Con alrededor de 160 piezas figurativas, de 70 artistas nacionales de los siglos XIX y XX, el MAT presenta un recorte del arte argentino. Su creación se debe a la idea y empuje del recientemente fallecido intendente de Tigre, Ricardo Ubieto, y a los fondos municipales (cerca de seis millones de dólares) que financiaron la restauración del edificio, la dotación de tecnología museística, las medidas de seguridad y la compra de obras de arte (que eluden la abstracción) en subastas públicas.
El recorrido por siete salas temáticas se inicia con la memoria del edificio, de su vida como casino y donde de 1983 a 1997 funcionó el Honorable Concejo Deliberante de Tigre, con objetos y antiguas fotos del Club y acuarelas del arquitecto Pablo Pater, que dirigió la obra junto al ingeniero Emilio Mitre (hijo de Bartolomé). El espacio dedicado a los precursores incluye a artistas como Juan L. Pallière, Carlos E. Pellegrini, Johan M. Rugendas, con vistas de la ciudad y el campo. En la sala destinada al paisaje nacional con sus planicies y serranías, luces y sombras, se destaca Fernando Fader, Atilio Malinverno, Molina Campos, Juan C. Castagnino, Alfredo Gramajo Gutiérrez, y en la de los panoramas verdes y húmedos del Tigre cabe nombrar a Jorge Larco y Horacio Butler.
Pinturas de Quinquela Martín, Alfredo Lazzari, Eugenio Daneri, Fortunato Lacámera, celebran al puerto, mientras que las de Pío Collivadino, José Malanca y Leoni Matthis le cantan a cierta arquitectura.
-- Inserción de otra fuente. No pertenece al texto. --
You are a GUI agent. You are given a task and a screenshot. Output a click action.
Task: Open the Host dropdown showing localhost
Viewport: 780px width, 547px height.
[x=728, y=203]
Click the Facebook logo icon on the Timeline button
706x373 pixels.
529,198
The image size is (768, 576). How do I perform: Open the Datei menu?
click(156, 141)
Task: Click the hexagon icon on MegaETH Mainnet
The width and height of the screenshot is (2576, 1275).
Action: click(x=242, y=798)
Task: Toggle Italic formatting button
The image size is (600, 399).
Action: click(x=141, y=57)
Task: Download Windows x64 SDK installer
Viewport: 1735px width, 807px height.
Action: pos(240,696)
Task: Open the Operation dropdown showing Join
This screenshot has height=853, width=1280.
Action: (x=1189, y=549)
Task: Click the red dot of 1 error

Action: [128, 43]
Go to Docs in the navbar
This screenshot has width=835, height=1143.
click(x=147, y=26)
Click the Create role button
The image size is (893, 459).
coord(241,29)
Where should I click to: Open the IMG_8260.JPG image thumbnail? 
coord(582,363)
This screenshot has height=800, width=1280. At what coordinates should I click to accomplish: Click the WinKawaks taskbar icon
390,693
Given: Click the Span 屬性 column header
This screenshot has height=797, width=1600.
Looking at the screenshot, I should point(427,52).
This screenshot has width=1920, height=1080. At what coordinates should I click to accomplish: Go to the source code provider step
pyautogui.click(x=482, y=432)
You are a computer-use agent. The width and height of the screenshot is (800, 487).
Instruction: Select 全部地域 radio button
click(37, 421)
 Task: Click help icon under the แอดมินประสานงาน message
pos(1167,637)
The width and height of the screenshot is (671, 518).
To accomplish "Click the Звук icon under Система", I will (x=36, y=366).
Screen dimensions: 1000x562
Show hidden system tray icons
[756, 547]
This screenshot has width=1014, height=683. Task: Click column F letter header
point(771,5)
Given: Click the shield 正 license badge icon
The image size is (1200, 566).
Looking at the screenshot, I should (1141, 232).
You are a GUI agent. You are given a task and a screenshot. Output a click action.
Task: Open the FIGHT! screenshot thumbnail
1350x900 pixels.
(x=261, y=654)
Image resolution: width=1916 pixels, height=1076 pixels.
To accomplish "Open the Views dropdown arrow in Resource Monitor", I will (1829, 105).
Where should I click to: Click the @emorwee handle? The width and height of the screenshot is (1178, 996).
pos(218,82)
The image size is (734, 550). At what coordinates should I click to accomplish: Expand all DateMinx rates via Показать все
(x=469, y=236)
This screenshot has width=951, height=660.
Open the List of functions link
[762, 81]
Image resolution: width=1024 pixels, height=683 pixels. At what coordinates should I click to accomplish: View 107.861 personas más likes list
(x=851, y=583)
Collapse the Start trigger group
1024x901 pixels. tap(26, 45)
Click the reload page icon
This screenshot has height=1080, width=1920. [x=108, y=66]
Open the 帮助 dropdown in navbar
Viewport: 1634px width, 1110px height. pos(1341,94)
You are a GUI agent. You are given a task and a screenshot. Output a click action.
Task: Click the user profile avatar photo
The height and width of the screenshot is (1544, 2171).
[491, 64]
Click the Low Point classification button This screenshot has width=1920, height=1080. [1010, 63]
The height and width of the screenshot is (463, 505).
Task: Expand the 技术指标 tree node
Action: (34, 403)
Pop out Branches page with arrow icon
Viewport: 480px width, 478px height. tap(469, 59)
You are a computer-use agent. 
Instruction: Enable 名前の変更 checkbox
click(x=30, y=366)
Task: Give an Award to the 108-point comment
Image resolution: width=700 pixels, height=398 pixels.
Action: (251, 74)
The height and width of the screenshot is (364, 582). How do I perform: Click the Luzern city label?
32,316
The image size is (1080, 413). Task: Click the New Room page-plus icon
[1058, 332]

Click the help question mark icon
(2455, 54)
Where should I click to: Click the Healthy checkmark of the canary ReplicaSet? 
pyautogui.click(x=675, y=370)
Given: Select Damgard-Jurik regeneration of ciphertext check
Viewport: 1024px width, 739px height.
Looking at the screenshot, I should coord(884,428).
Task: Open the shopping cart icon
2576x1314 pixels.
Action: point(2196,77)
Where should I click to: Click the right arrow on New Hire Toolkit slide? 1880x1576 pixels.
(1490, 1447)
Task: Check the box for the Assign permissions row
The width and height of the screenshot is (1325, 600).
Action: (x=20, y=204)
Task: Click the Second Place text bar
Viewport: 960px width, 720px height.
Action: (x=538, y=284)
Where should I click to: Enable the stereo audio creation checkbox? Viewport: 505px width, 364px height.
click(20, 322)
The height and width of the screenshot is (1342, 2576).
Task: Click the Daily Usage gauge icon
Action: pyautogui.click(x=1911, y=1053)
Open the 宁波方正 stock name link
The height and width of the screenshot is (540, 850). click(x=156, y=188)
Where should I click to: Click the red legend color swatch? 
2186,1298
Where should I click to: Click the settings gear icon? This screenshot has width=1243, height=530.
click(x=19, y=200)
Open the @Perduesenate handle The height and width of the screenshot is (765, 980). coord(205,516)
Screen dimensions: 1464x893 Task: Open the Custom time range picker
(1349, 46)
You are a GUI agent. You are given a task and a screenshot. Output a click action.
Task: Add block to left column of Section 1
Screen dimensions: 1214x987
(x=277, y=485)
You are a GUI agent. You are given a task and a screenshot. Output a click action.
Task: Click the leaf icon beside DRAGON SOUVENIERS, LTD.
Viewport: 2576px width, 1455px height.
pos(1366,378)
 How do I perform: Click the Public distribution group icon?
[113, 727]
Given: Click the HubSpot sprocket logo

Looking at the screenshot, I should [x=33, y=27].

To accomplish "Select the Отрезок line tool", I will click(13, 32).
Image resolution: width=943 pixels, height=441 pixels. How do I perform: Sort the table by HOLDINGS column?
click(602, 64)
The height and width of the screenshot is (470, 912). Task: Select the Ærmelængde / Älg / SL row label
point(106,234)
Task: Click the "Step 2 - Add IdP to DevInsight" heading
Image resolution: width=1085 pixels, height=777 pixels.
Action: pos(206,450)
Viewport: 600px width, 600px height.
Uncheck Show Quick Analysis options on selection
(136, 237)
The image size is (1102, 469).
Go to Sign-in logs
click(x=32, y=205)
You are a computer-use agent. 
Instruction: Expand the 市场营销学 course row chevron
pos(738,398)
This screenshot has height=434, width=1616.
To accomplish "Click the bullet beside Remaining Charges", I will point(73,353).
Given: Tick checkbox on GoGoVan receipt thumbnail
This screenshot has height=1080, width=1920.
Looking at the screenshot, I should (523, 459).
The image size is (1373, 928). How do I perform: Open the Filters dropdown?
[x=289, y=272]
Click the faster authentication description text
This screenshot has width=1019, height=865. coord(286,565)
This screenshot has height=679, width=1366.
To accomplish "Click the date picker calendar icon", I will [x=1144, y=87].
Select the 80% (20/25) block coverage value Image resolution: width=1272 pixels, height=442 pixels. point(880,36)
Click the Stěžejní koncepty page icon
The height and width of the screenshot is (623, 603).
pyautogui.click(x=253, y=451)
Las salas restantes se encuentran pobladas por naturalezas muertas de Epaminonda Chiapa, Alberto Trabucco, Miguel Victorica, y por retratos y figuras de Carlos Alonso, Antonio Berni, Lino E. Spilimbergo, Guillermo Roux y Miguel Viladrich.
Al mismo tiempo de celebrar la inauguración de un bello espacio para las artes, en un sitio tan alejado de la constelación artística de la ciudad de Buenos Aires, es preciso señalar la penosa ausencia de las distintas variantes del arte abstracto y subrayar la consecuente arbitrariedad en la selección del patrimonio del MAT, que pertenece a la Municipalidad de Tigre.
Precisamente los artistas abstractos de los 40 en la Argentina, como Ennio Iomi, Tomás Maldonado, Raúl Lozza, Gyula Kosice, Lucio Fontana, Martín Blaszko, Carmelo Arden Quin, entre otros, hicieron escuela con grupos como el de Arte Concreto-Invención, el Grupo Madí, el Perceptismo, y son apreciados y bien cotizados, tanto en la Argentina como en Latinoamérica, Europa y los Estados Unidos (donde se ha comenzado a pensar que estos artistas del Sur anticiparon algunos perfiles del posterior minimalismo norteamericano). Sería una alegría saber que el MAT, que posee razones para ser visitado, se plantee de ahora en más el desafío de sumar obras abstractas a su patrimonio.
Miércoles a viernes de 9 a 19; sábados, domingos y feriados de 12 a 19.
Entrada $ 5. Residentes de Tigre, gratis.